(Entries for locating text and elements)
* * * * * * *

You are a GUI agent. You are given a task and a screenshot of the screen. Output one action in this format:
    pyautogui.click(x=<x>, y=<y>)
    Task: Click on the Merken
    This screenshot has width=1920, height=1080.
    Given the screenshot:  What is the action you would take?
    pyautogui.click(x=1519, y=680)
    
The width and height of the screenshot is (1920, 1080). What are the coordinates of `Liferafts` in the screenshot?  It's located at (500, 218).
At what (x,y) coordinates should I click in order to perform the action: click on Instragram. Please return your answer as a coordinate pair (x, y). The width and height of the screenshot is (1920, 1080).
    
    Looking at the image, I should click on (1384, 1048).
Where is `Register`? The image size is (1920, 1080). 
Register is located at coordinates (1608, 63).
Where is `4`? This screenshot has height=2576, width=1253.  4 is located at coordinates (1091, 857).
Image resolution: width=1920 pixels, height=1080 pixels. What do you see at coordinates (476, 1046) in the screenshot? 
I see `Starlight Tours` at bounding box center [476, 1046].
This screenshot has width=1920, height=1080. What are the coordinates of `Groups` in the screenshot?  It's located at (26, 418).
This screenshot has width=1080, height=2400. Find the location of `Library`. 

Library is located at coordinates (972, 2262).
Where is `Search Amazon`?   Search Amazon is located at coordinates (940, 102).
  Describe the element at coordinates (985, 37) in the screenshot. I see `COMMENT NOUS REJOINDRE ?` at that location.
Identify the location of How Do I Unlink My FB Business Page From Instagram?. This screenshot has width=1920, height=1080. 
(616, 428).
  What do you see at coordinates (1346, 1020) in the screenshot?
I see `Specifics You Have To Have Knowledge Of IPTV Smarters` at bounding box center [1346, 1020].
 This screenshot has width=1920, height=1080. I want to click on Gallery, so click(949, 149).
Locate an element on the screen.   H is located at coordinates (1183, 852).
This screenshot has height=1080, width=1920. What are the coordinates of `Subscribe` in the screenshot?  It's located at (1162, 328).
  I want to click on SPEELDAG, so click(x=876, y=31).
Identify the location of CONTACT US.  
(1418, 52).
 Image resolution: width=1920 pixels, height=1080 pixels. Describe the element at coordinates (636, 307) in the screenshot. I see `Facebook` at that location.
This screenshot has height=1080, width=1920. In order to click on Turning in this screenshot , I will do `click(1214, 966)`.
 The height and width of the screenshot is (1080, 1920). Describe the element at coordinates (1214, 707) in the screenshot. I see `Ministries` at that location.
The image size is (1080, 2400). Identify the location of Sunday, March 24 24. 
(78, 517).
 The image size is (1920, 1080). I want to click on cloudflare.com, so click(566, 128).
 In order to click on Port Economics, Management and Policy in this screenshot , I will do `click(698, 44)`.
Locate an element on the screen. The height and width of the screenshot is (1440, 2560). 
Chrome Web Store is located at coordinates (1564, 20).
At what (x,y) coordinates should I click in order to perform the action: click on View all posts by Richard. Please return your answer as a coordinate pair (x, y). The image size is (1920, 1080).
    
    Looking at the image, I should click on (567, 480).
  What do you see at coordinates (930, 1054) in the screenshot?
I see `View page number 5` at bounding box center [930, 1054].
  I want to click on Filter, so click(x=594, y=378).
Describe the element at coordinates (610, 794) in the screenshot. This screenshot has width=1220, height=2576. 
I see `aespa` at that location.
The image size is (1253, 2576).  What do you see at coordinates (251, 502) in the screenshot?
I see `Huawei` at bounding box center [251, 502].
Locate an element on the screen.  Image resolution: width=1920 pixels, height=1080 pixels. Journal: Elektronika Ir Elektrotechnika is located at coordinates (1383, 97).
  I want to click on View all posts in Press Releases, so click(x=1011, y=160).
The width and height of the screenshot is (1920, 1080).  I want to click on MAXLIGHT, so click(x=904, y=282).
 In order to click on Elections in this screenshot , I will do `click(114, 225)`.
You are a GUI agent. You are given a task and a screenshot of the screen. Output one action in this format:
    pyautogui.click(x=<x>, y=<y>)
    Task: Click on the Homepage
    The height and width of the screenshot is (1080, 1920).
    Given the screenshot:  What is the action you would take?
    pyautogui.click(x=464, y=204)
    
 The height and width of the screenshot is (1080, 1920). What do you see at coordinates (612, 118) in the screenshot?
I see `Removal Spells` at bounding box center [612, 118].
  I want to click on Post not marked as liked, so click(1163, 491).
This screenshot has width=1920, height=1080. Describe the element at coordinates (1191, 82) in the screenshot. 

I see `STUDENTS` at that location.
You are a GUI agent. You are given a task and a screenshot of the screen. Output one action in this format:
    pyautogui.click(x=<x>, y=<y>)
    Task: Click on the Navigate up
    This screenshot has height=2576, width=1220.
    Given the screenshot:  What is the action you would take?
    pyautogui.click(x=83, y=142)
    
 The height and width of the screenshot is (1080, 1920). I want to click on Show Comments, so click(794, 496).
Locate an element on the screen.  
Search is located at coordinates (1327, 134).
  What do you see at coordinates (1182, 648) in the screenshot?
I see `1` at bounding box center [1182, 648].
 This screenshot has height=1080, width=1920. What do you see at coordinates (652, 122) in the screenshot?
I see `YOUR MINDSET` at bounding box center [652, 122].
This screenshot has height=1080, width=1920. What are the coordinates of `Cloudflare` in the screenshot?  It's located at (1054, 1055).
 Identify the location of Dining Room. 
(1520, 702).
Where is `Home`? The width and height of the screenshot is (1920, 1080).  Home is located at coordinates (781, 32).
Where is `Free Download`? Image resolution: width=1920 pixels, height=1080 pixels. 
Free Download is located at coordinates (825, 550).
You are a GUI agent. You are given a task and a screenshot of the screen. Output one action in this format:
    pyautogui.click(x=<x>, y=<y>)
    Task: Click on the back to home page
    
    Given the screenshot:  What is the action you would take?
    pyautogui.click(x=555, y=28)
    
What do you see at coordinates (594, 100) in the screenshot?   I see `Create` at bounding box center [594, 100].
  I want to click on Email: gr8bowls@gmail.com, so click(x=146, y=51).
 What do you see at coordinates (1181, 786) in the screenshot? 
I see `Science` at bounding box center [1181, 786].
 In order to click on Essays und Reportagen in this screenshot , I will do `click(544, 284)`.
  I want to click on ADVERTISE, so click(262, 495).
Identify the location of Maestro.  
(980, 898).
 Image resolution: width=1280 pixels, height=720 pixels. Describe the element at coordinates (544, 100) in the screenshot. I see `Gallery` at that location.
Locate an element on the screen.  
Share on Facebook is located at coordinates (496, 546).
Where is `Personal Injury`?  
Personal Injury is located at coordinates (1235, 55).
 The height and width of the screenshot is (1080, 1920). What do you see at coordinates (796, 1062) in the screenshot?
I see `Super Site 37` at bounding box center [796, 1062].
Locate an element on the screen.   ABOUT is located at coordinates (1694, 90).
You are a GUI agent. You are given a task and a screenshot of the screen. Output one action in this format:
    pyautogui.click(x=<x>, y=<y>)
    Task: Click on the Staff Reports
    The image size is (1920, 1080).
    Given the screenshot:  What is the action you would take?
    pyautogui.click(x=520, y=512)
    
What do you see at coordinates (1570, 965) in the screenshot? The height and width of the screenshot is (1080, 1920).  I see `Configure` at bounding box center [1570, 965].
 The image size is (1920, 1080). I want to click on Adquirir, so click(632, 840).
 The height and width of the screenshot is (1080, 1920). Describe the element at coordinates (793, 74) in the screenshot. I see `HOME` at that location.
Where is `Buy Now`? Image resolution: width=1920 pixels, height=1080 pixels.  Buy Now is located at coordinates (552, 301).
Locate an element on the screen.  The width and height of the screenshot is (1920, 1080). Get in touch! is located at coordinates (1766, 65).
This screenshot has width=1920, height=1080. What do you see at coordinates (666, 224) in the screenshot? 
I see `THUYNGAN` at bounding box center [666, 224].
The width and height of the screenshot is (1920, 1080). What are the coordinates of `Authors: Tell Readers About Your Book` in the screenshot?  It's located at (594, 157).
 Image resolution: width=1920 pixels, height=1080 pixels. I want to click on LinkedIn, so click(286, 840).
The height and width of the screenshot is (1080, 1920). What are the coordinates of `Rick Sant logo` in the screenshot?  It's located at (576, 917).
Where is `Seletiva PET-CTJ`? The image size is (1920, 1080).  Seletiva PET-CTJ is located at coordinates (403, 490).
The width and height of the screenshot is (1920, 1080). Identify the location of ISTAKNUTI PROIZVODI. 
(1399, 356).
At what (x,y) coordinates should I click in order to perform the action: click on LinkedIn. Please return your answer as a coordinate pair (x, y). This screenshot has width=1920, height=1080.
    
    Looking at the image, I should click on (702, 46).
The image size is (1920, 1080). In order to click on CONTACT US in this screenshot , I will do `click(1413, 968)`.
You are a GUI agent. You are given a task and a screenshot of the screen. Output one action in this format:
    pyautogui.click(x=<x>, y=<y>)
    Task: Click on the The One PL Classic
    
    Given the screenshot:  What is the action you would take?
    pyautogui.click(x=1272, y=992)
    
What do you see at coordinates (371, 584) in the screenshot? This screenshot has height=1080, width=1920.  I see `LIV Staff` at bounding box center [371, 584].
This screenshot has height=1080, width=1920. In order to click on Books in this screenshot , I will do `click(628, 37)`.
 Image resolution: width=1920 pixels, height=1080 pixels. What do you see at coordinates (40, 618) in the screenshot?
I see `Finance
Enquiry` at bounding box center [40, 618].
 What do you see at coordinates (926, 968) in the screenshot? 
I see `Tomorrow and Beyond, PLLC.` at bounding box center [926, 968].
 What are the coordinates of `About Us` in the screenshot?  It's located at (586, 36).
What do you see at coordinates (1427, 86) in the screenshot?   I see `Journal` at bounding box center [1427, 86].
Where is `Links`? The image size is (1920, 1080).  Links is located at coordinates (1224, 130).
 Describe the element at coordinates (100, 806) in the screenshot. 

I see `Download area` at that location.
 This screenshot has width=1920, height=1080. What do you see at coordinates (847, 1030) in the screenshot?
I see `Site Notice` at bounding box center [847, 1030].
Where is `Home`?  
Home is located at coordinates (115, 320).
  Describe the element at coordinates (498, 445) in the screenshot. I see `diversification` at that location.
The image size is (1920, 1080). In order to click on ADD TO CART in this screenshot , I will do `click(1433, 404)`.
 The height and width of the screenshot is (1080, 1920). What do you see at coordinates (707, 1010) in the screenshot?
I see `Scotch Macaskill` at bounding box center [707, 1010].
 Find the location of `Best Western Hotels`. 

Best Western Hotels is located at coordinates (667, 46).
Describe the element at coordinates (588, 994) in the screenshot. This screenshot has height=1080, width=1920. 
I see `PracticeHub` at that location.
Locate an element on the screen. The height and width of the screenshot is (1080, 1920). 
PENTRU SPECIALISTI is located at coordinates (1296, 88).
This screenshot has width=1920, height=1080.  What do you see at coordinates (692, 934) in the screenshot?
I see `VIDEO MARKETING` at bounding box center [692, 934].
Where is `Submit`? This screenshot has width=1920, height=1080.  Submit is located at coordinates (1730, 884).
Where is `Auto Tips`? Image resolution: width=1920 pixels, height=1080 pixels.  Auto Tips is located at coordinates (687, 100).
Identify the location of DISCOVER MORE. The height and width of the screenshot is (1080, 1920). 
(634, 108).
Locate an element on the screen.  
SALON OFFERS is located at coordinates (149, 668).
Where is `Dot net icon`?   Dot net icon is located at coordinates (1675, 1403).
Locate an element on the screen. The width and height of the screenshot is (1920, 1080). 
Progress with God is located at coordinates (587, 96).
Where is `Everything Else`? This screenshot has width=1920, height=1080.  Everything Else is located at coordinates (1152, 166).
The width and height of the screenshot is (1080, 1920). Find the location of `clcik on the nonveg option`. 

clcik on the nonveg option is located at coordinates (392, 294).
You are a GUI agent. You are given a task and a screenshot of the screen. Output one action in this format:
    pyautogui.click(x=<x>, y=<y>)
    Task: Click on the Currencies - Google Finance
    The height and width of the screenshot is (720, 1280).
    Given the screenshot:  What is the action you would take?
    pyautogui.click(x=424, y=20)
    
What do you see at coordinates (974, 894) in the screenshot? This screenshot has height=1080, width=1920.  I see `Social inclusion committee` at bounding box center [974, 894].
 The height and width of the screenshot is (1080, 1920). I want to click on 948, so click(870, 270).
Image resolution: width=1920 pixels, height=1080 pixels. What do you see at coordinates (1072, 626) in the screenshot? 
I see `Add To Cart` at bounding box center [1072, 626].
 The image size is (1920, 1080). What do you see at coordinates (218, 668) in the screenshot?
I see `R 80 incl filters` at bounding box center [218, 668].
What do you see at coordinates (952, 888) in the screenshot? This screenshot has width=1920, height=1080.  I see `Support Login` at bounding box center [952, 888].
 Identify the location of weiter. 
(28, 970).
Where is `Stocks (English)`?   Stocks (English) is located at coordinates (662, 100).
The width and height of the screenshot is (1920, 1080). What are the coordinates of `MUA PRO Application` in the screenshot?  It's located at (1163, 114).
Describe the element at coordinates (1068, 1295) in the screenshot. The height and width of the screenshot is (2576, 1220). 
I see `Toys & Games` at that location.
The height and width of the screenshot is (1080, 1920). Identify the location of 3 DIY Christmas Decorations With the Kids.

* * * * * * *

▸ **Instructions to follow**: Reproduce the lines of the rows verbatim, starting at the line containing "I want to click on View" and ending after the line containing "In order to click on Elections".

▸ **The completed task**:
  I want to click on View all posts in Press Releases, so click(x=1011, y=160).
The width and height of the screenshot is (1920, 1080).  I want to click on MAXLIGHT, so click(x=904, y=282).
 In order to click on Elections in this screenshot , I will do `click(114, 225)`.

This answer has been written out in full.